European Central Bank policy maker Axel Weber said today that banks must be allowed to fold and backed the idea of issuing special bonds which would automatically convert to equity in the event of a crisis.

Speaking in Frankfurt at the opening of Euro Finance Week - which is expected to see bankers and policymakers clash over how far to go with new regulation - Mr Weber stressed the need for stricter rules, saying a stable banking system was vital for long term growth.

He also underscored a number of areas for improvements and said bail-in instruments, such as contingent convertible bonds which can convert to equity if a bank gets into trouble, were one option for large banks that play a key role in global finance.
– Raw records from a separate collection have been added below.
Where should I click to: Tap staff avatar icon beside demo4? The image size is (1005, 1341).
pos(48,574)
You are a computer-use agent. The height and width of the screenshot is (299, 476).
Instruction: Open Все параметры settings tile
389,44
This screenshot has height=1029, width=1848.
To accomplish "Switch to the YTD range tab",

"Even though there are a number of open questions these alternatives seem worth considering," Mr Weber said.
He also said banks need to be allowed to fold to avoid complacency and so-called 'moral hazard' developing among bankers.
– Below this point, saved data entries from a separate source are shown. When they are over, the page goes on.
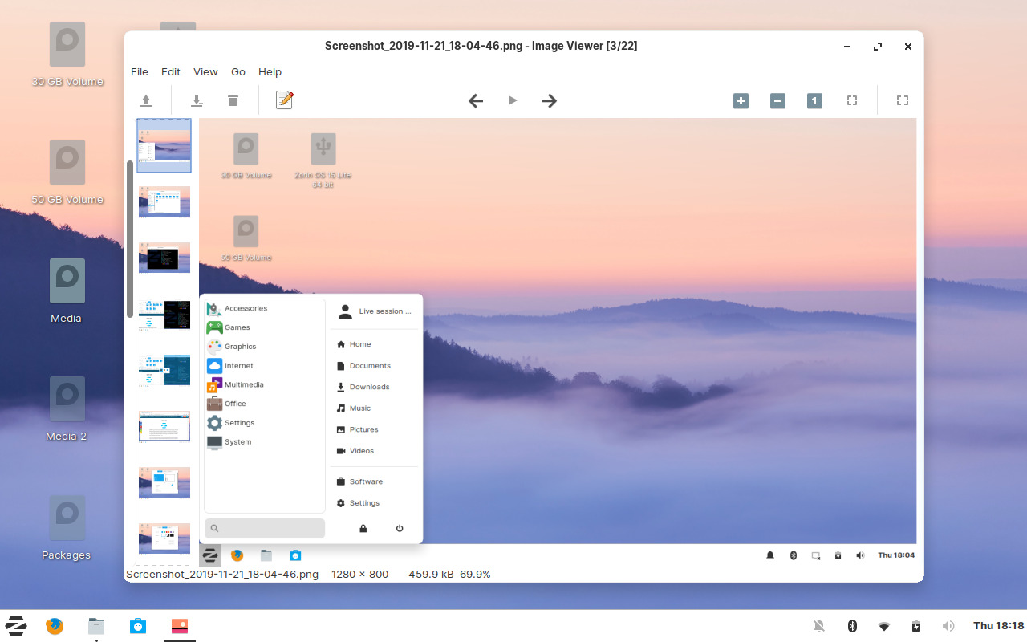Enter fullscreen viewing mode
1027x642 pixels.
(x=902, y=100)
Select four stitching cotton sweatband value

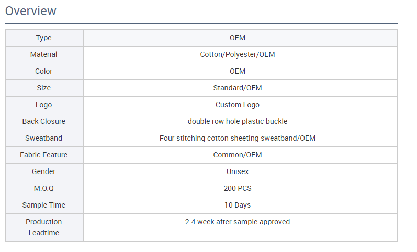click(237, 138)
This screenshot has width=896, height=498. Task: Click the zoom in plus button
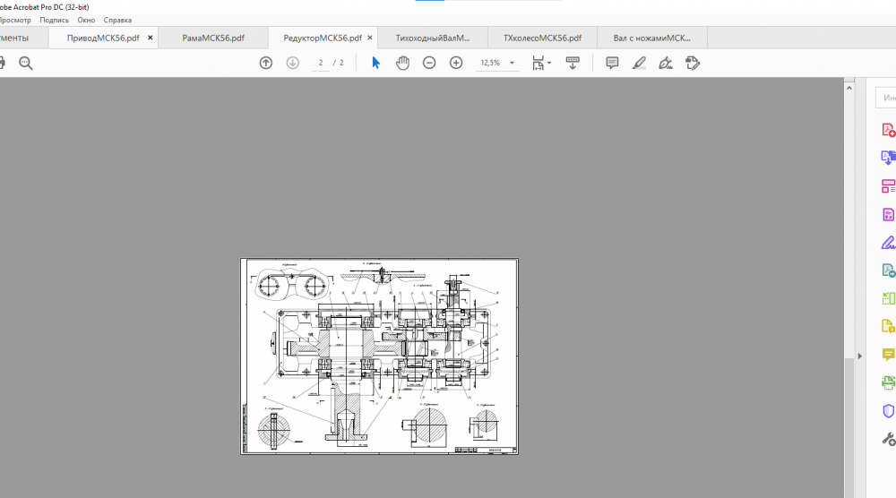coord(456,63)
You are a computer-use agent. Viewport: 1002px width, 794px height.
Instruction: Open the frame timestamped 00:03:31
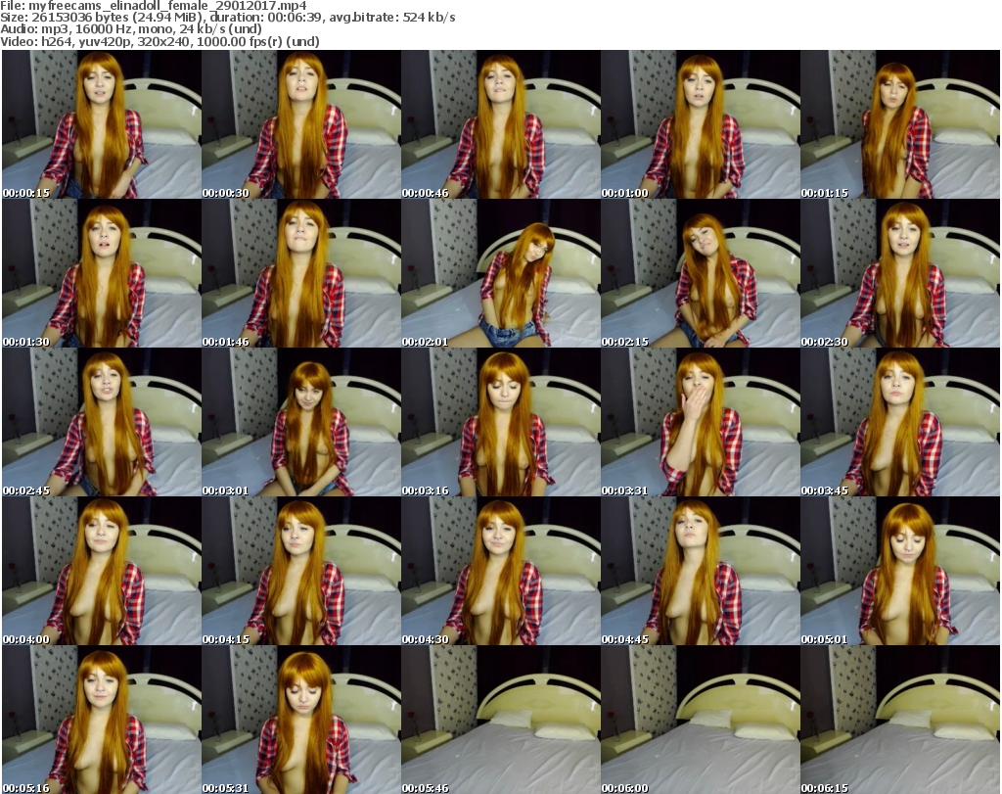700,422
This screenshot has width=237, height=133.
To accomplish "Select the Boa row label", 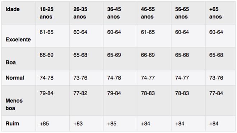I will click(10, 62).
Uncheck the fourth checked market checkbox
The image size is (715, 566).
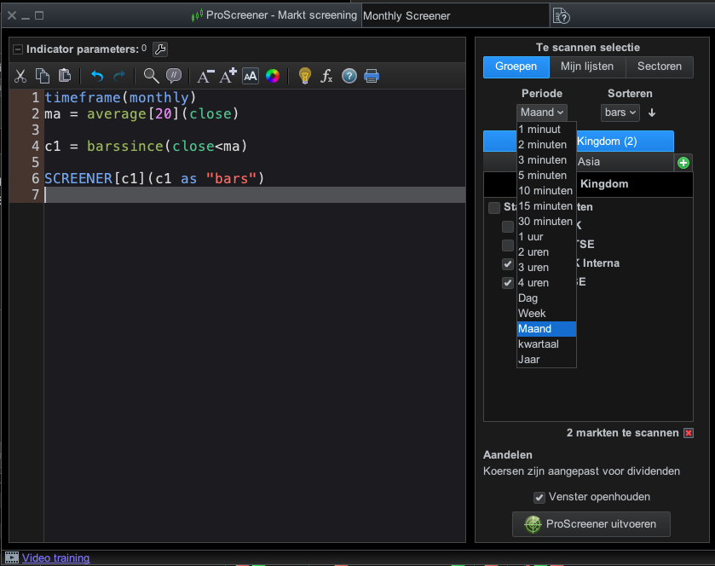(x=508, y=283)
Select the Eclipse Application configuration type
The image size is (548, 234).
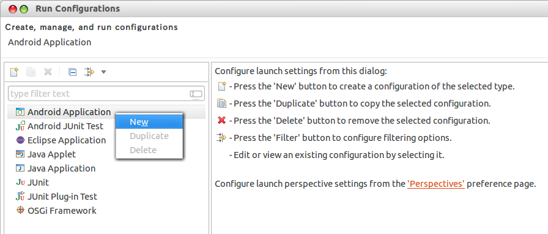(x=61, y=140)
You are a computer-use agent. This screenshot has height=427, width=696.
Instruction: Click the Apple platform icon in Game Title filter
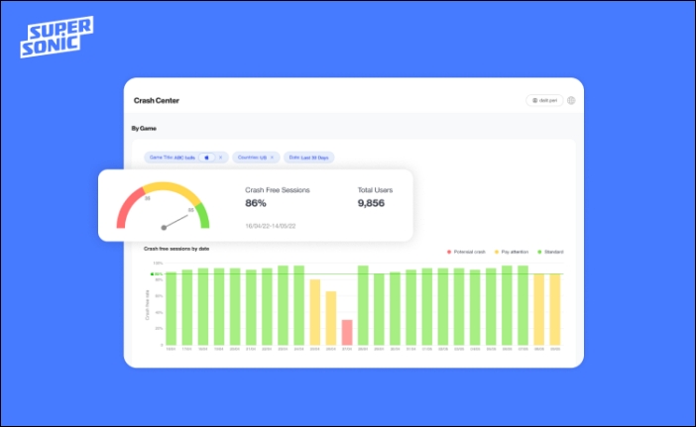(206, 157)
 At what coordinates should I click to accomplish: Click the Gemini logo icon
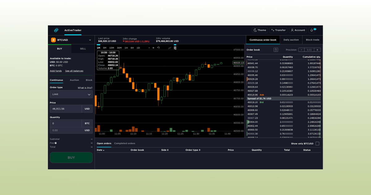pyautogui.click(x=56, y=30)
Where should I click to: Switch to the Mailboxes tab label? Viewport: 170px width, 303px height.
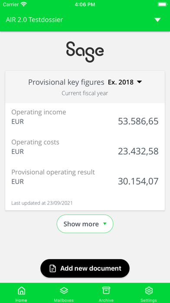[64, 300]
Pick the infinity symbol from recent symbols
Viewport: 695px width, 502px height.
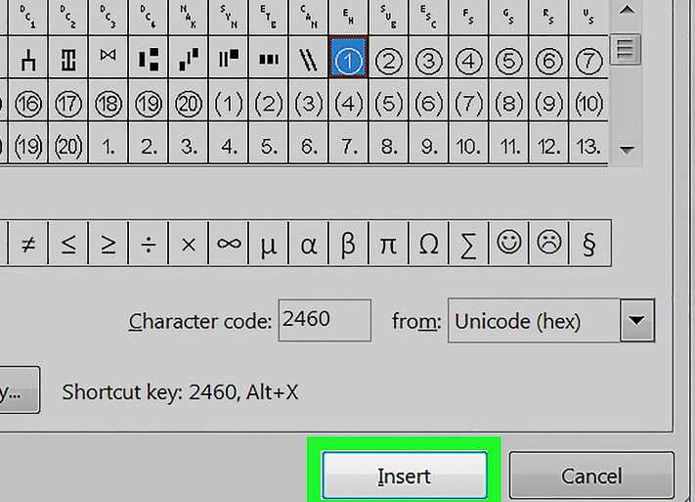(x=228, y=244)
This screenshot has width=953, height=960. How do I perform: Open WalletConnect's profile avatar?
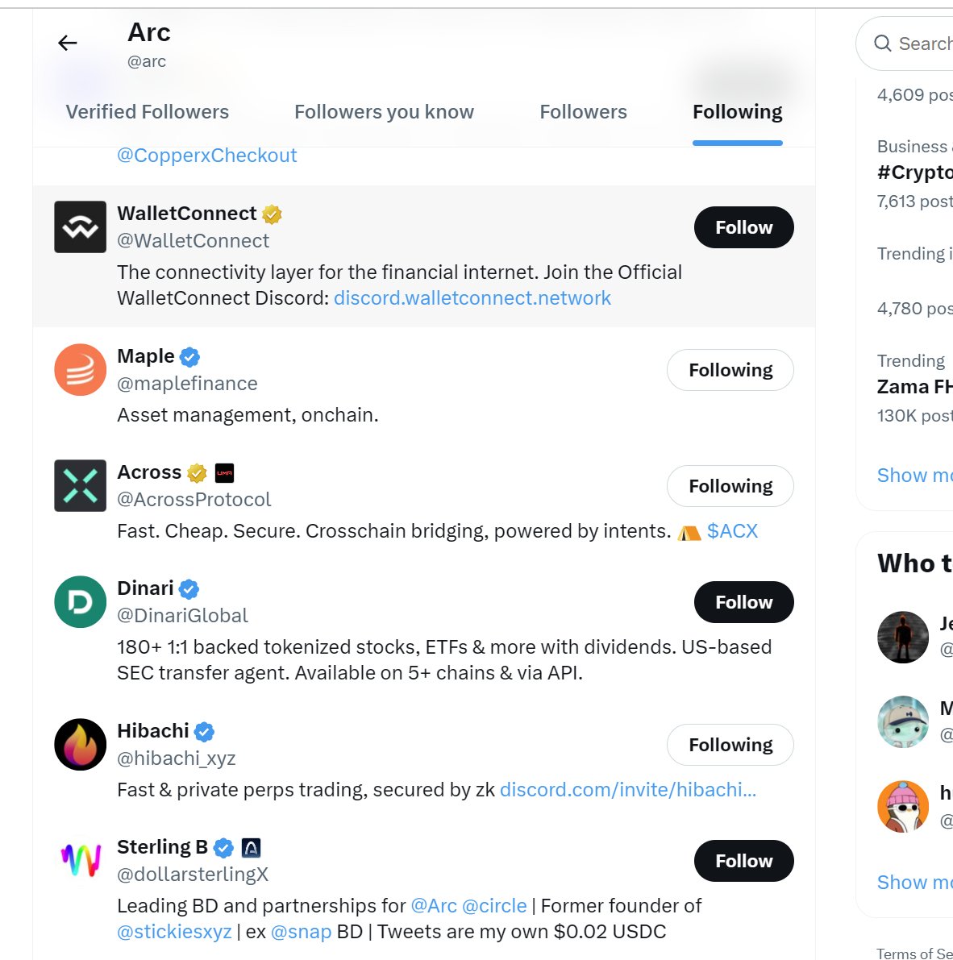coord(80,227)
"The relevant instrument in this context is a restructuring mechanism that allows for a wind-down of systemically-relevant banks without overburdening markets, Weber said."
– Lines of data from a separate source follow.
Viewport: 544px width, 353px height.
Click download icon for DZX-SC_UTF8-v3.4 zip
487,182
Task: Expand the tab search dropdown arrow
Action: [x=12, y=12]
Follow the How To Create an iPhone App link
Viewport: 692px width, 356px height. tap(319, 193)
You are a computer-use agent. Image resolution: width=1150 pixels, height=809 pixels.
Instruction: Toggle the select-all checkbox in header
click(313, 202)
The Bundesbank's president also dispelled the idea that banks would have to cut their lending to businesses in the real economy to meet new capital requirements.

"The argument that is being neglected is that banks have other means of meeting additional capital requirement beyond reducing lending," Mr Weber said.

Bank executives at the annual gathering are worried that yet more regulation on top of measures discussed at the G20 summit in Seoul, which ended a few days ago, will dent bank profits and, potentially, national economies.

Speakers during the week include European Central Bank president Jean-Claude Trichet, IMF chief Dominique Strauss-Kahn, French finance minister Christine Lagarde, European Commissioner for economic and monetary affairs Olli Rehn, German finance minister Wolfgang Schaeuble and Deutsche Bank chief executive Josef Ackermann.

On top of regulation issues and the progress Europe's banks are making in repairing their battered businesses, fears about the future of heavily indebted euro zone members such as Ireland, Portugal and Greece are likely to dominate both public and private conversations at the conference.